Met de gebeurtenissen van deze week begint dat kritische geluid in kracht toe te nemen. Zo beschuldigde de directeur van Microsoft de NSA ervan de ‘bron’ van de kwetsbaarheden te zijn; in de New York Times waarschuwt een voormalig overheidsmedewerker voor het feit dat cyberwapens als ETERNALBLUE dankzij de Shadow Brokers nu ook in handen van terroristische organisaties — denk aan IS — kunnen vallen.

Digitale wapens zullen in de toekomst hoogstwaarschijnlijk een steeds belangrijkere rol gaan spelen. Naarmate onze economische afhankelijkheid van computersystemen groter wordt, groeit ook de potentiële schade die iemand met het juiste virus in een paar uur tijd aan kan richten.

Dit gegeven roept in ieder geval een aantal vragen op. Willen we dat onze overheid zich actief bezig houdt met het creëren en open houden van nieuwe lekken?
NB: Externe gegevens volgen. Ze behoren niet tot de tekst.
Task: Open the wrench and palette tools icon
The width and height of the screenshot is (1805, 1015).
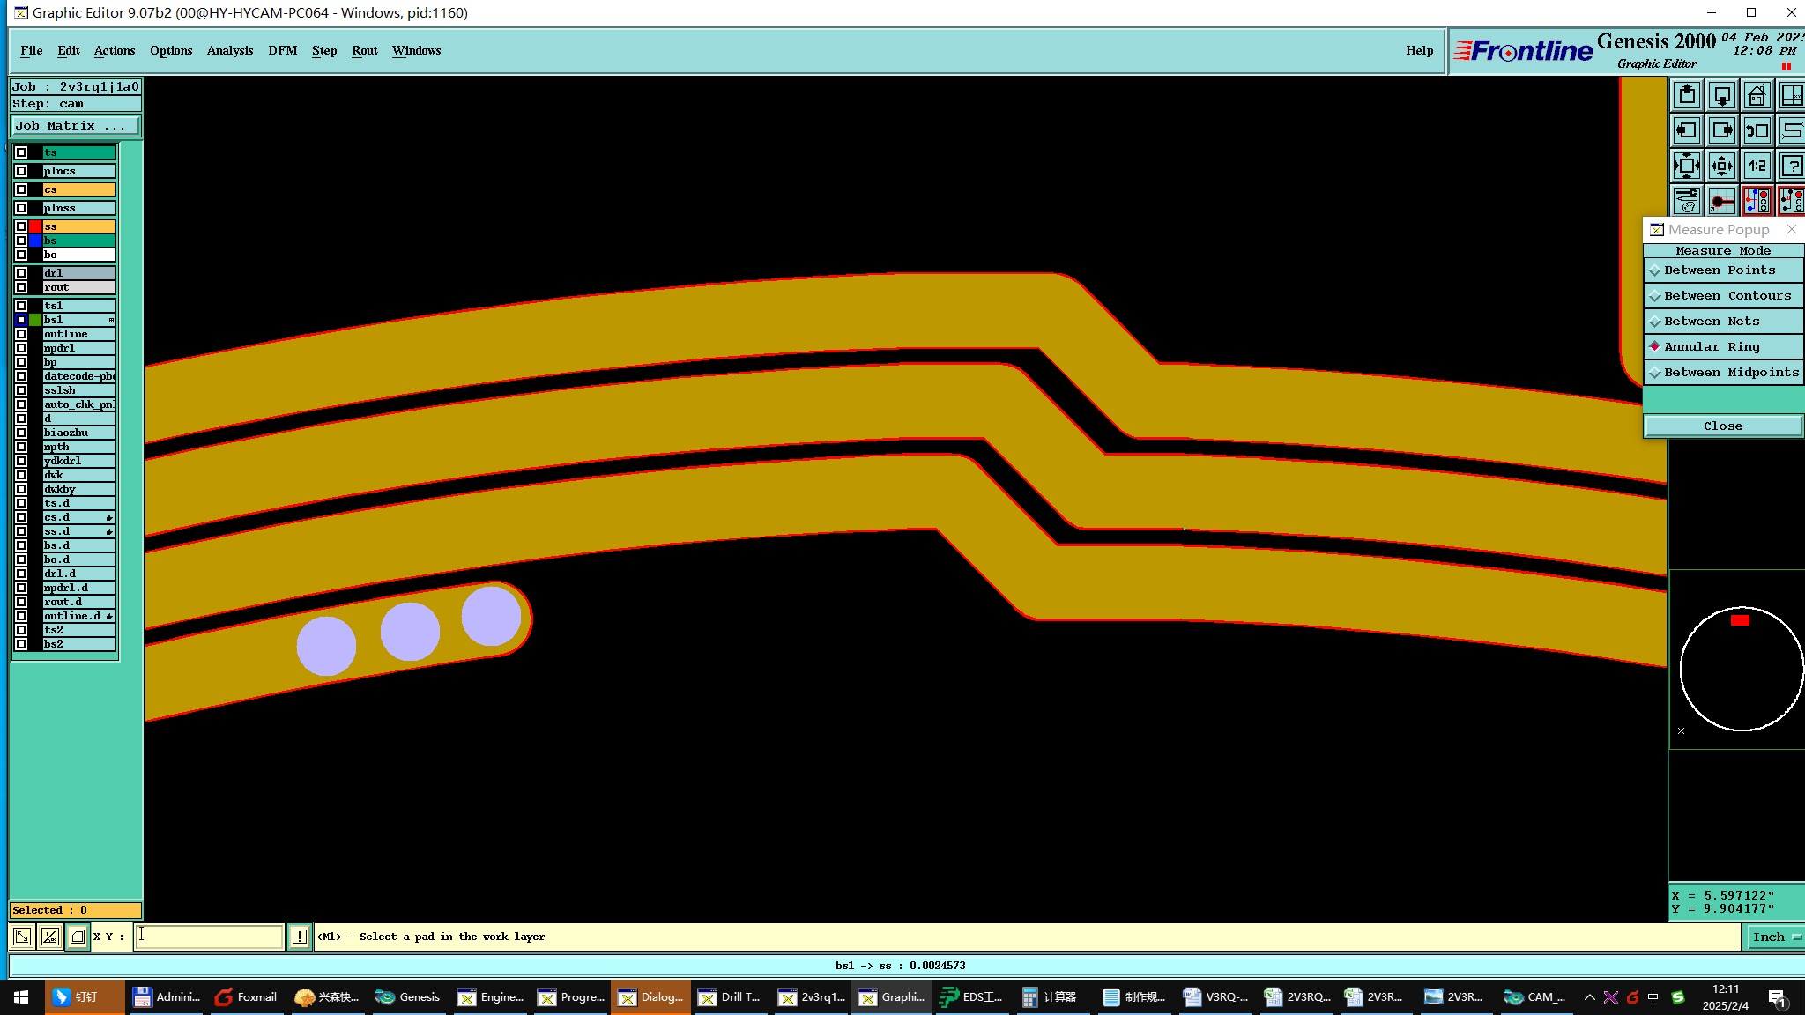Action: click(1686, 201)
Vertrouwen we erop dat deze haar cyberwapens veilig kan bewaren, zeker gezien de slechte resultaten uit het verleden? En is het risico op een digitale ramp denk bijvoorbeeld aan Amerikaanse ziekenhuizen die operaties moeten annuleren vanwege de cyberaanval in Oekraïne — een acceptabel verlies in de strijd tegen terrorisme?

Het is geen gemakkelijke discussie, niet in de laatste plaats omdat het onderwerp erg technisch is. Toch is het van belang dat we hier bij stilstaan. Zoals we deze week hebben gezien kan het gebruik van digitale wapens ook duizenden kilometers verderop nog tot gigantische collateral damage leiden.